Starting from the line that holds "Viewport: 530px width, 383px", print every line through the end of the records, first and last included.
:: Exercise data
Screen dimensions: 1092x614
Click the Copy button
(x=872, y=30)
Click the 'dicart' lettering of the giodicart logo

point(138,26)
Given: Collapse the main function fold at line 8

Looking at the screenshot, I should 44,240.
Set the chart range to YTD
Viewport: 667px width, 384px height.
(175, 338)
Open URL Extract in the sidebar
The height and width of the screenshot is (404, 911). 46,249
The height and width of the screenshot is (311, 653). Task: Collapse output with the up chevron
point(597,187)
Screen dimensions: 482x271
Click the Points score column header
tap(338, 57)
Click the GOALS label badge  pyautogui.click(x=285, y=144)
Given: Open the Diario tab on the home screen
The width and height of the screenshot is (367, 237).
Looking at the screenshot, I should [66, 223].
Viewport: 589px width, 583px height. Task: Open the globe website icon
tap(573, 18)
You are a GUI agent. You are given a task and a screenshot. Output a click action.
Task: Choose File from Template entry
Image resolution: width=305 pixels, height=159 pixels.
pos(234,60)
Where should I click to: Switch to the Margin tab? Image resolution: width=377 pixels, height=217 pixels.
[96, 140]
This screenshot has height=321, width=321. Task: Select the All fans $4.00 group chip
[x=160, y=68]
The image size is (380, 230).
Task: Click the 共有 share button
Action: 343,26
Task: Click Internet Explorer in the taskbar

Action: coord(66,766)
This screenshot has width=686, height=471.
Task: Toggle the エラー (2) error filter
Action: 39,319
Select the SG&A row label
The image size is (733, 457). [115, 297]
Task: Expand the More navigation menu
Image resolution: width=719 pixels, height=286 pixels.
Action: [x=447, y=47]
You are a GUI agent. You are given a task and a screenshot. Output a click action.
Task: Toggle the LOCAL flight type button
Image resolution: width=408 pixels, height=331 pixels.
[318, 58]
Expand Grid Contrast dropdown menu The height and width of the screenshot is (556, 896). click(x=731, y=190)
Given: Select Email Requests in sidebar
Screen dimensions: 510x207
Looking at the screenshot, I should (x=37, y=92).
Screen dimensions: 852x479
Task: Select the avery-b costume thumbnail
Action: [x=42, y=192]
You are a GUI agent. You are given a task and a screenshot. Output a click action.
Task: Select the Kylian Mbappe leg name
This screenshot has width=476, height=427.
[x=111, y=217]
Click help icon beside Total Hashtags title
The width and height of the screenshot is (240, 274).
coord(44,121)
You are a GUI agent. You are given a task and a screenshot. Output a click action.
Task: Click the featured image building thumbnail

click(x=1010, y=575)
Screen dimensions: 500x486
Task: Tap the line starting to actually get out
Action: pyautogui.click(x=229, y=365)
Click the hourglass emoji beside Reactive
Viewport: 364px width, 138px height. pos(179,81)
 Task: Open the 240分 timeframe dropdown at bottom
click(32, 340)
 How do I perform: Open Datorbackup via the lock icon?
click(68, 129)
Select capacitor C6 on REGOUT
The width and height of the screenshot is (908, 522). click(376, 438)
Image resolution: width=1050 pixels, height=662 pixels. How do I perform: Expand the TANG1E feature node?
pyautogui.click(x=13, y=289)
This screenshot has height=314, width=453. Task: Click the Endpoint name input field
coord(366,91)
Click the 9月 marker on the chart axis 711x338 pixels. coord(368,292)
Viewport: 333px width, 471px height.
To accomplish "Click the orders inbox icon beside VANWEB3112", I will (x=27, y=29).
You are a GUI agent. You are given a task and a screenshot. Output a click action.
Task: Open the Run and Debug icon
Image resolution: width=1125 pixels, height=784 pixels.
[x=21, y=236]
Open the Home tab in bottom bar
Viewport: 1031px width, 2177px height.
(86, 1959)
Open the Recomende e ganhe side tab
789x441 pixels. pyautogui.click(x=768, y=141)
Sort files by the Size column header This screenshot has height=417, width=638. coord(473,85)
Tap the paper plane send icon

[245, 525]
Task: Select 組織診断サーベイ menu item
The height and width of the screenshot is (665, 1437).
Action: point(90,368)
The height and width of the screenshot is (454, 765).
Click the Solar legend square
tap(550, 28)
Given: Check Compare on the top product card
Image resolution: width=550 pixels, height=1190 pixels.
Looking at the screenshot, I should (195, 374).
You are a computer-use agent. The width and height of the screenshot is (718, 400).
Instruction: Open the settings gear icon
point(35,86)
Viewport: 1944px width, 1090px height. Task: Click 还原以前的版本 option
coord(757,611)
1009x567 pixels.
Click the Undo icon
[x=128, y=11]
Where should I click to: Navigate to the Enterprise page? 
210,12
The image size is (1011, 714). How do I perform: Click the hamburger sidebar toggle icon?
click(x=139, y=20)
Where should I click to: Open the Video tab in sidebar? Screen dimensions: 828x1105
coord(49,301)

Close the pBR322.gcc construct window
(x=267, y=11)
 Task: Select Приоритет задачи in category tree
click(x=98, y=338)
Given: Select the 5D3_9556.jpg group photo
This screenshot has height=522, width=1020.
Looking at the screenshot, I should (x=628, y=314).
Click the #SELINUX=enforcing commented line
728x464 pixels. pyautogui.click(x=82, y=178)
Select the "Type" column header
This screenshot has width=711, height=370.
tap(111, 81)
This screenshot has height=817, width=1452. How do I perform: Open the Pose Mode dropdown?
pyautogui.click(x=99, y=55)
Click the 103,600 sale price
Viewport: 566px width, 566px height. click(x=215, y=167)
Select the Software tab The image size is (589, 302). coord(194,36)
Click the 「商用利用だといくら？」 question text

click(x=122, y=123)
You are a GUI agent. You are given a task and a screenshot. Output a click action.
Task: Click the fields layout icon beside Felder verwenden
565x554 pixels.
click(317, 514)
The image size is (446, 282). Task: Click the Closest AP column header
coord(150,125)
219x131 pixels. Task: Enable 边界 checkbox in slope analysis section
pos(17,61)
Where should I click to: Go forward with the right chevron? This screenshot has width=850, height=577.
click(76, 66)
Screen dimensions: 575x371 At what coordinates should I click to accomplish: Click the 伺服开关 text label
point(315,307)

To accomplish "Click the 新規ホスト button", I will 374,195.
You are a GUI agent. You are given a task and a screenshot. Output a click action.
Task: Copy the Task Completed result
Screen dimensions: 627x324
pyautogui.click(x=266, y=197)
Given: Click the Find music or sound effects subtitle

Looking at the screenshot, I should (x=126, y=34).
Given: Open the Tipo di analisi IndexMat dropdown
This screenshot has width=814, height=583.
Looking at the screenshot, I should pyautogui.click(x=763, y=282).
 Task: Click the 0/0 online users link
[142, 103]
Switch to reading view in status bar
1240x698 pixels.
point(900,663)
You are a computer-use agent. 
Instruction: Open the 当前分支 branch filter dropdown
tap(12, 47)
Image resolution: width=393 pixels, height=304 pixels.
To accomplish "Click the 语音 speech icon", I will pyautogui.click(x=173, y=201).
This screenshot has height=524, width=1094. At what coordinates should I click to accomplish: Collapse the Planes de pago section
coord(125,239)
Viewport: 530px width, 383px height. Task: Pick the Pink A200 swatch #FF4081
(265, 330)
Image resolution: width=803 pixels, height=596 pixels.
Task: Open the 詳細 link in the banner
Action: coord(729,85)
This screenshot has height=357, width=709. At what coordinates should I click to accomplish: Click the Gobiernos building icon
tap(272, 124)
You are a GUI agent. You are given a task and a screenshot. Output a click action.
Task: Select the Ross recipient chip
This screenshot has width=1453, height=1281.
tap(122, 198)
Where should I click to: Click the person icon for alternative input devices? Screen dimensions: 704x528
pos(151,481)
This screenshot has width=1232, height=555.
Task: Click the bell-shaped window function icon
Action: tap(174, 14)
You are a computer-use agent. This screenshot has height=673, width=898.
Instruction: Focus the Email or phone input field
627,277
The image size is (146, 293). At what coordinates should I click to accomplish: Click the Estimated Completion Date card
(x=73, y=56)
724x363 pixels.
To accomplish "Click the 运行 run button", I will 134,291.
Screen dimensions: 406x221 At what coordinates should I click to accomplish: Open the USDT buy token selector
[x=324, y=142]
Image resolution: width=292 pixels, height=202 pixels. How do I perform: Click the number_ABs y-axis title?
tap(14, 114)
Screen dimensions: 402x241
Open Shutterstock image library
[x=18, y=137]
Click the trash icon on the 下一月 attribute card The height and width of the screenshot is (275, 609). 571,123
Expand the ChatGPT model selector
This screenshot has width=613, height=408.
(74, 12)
::::
Answer area:
Viewport: 530px width, 383px height. Task: Pick the Pink A200 swatch #FF4081
(265, 330)
Image resolution: width=803 pixels, height=596 pixels.
Task: Open the 詳細 link in the banner
Action: coord(729,85)
This screenshot has height=357, width=709. At what coordinates should I click to accomplish: Click the Gobiernos building icon
tap(272, 124)
You are a GUI agent. You are given a task and a screenshot. Output a click action.
Task: Select the Ross recipient chip
This screenshot has width=1453, height=1281.
tap(122, 198)
Where should I click to: Click the person icon for alternative input devices? Screen dimensions: 704x528
pos(151,481)
This screenshot has width=1232, height=555.
Task: Click the bell-shaped window function icon
Action: tap(174, 14)
You are a computer-use agent. This screenshot has height=673, width=898.
Instruction: Focus the Email or phone input field
627,277
The image size is (146, 293). At what coordinates should I click to accomplish: Click the Estimated Completion Date card
(x=73, y=56)
724x363 pixels.
To accomplish "Click the 运行 run button", I will 134,291.
Screen dimensions: 406x221 At what coordinates should I click to accomplish: Open the USDT buy token selector
[x=324, y=142]
Image resolution: width=292 pixels, height=202 pixels. How do I perform: Click the number_ABs y-axis title?
tap(14, 114)
Screen dimensions: 402x241
Open Shutterstock image library
[x=18, y=137]
Click the trash icon on the 下一月 attribute card The height and width of the screenshot is (275, 609). 571,123
Expand the ChatGPT model selector
This screenshot has width=613, height=408.
(74, 12)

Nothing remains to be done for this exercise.